## What the task requires
Starting with the line where "Expand the Пригодность к исп. dropdown" appears, print every line through the end of the entries below exactly as it stands, and leave out the pictures.

## Data extracts
=-=-=-=-=

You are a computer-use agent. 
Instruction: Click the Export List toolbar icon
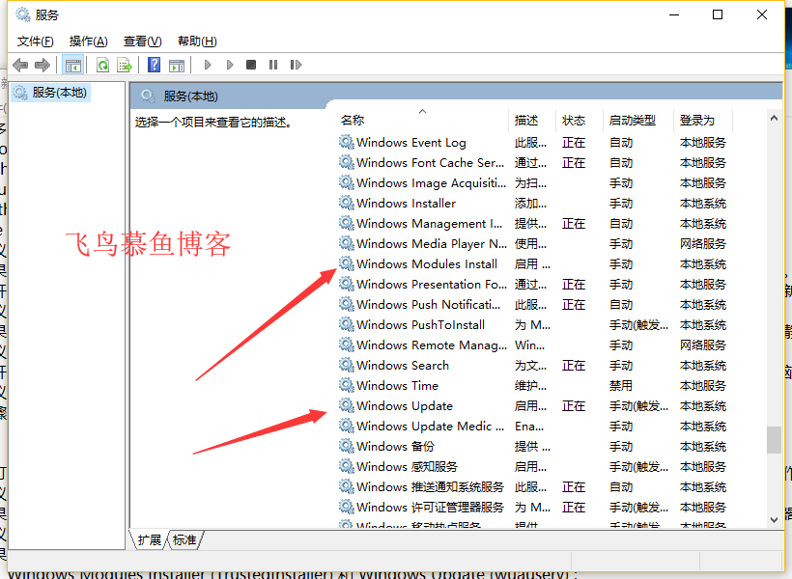[125, 65]
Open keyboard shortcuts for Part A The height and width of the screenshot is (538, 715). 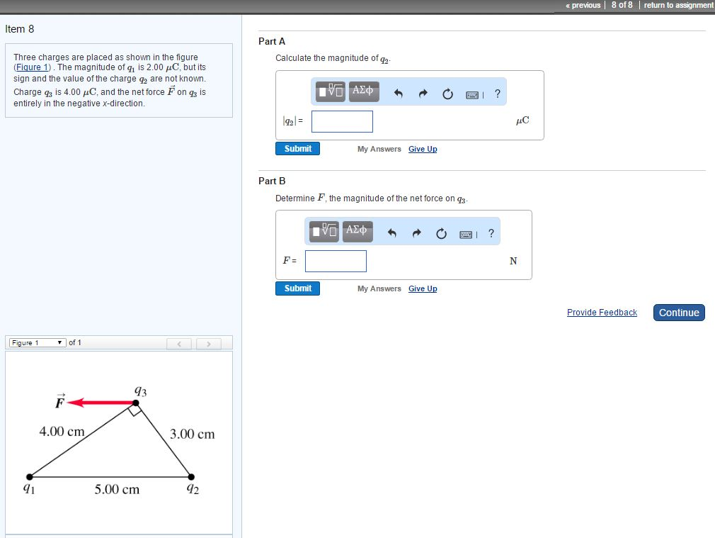click(471, 93)
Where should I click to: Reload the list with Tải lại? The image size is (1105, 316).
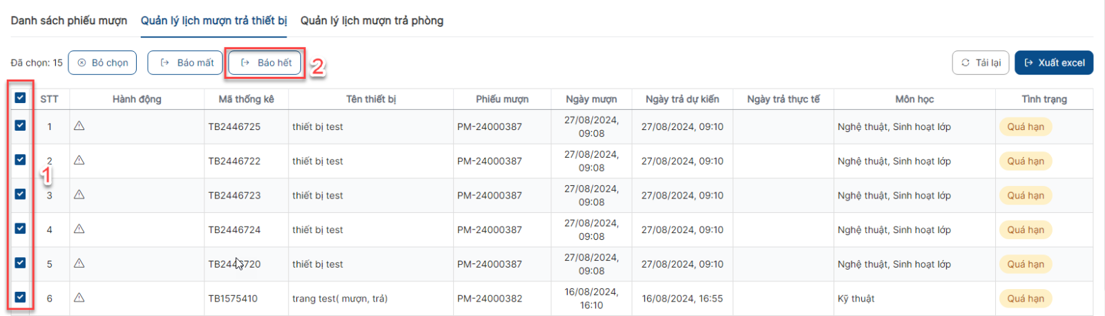pos(981,63)
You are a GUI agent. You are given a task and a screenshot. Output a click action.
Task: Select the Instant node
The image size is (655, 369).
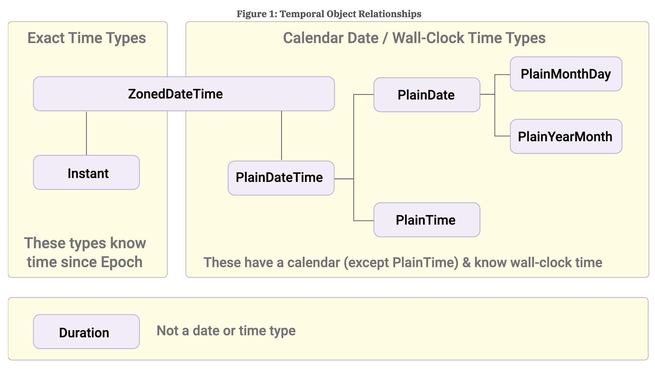86,173
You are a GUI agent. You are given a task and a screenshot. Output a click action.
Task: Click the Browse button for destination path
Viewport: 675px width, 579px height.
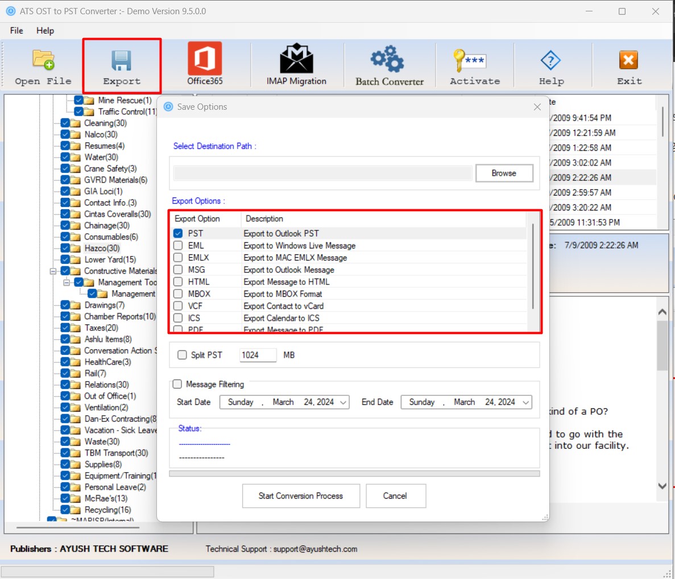(x=504, y=173)
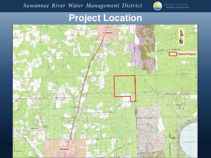Click the pink Starke city area
This screenshot has width=211, height=158.
[x=65, y=149]
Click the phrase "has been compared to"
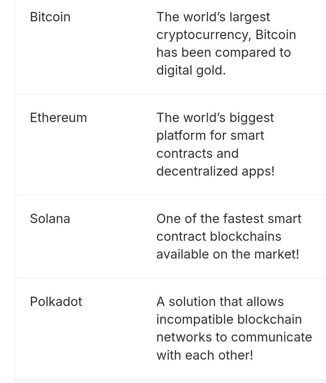 [224, 53]
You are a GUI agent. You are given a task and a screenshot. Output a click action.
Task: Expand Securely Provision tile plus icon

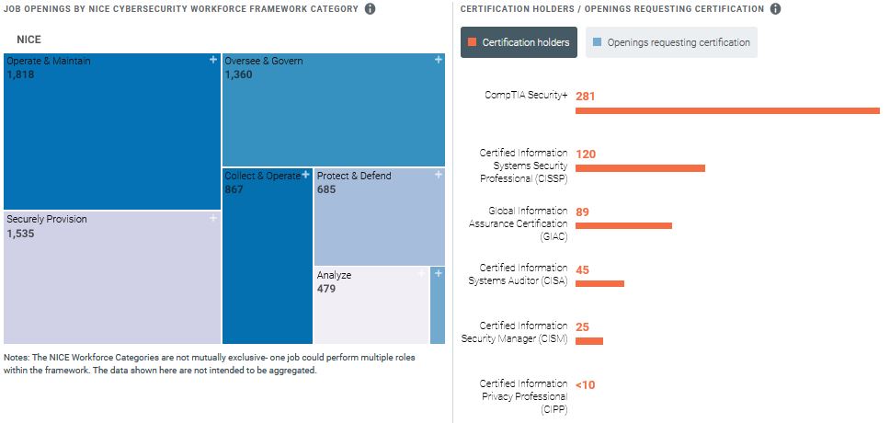click(212, 218)
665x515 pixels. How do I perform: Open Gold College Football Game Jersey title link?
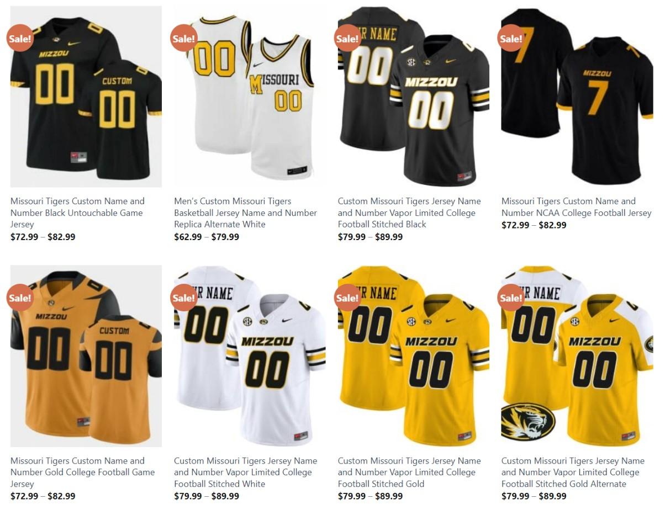pos(82,472)
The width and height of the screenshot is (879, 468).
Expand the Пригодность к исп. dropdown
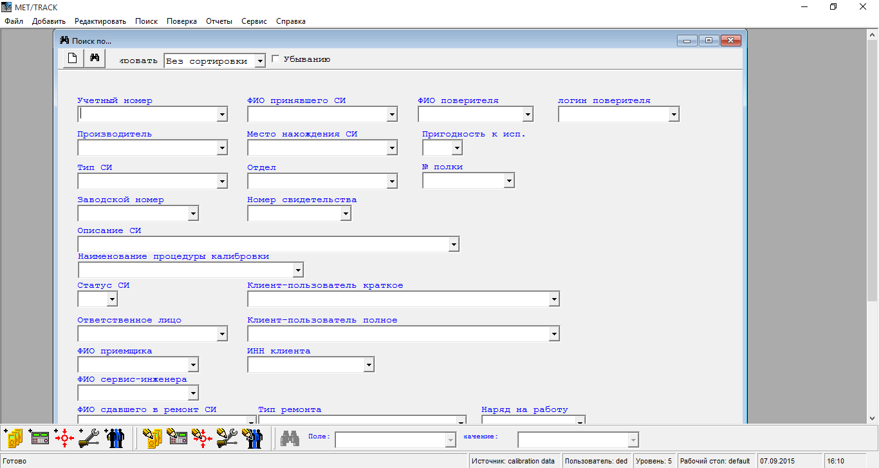coord(456,148)
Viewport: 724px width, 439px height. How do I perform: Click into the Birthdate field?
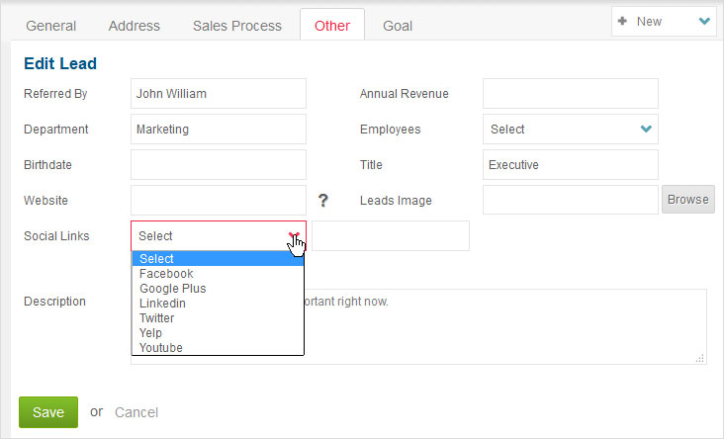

=-=-=-=-=

## Answer to this task
Expand the Пригодность к исп. dropdown
coord(456,148)
Viewport: 724px width, 439px height. How do I perform: Click into the Birthdate field?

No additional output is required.